> ACTIVITY: Each record that comes next should be output exactly; pictures do not belong in the copy.

> MATERIAL PROVIDED:
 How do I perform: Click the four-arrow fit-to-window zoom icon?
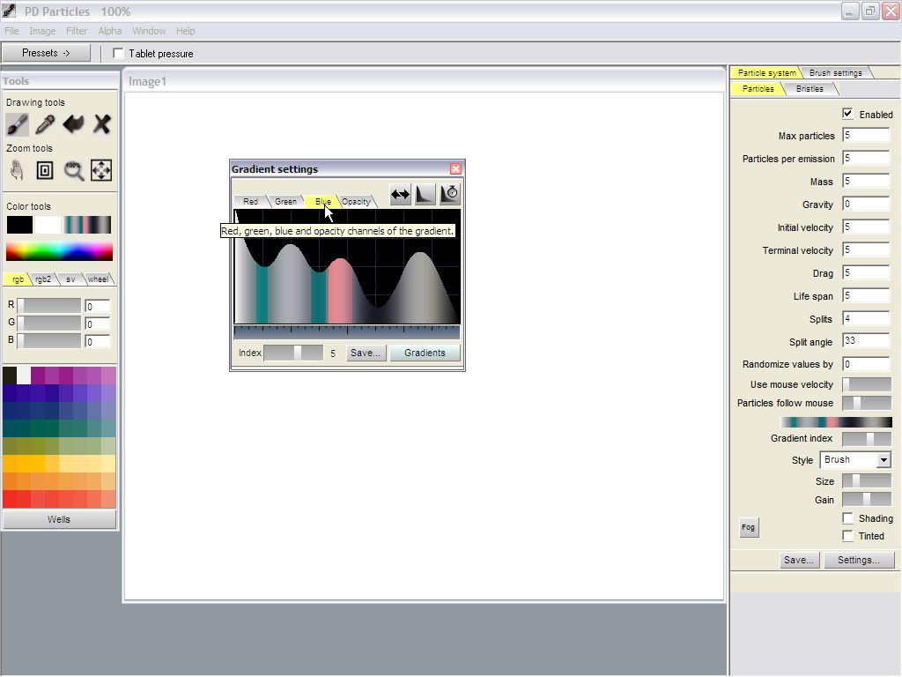coord(101,170)
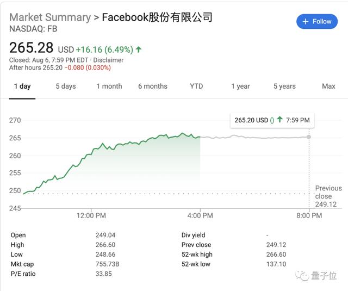Click the Previous close 249.12 label
Screen dimensions: 348x291
328,196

> ANSWER TO THIS TASK:
 How do I perform: Click the four-arrow fit-to-window zoom icon?
coord(101,170)
Click the Previous close 249.12 label
Screen dimensions: 348x291
328,196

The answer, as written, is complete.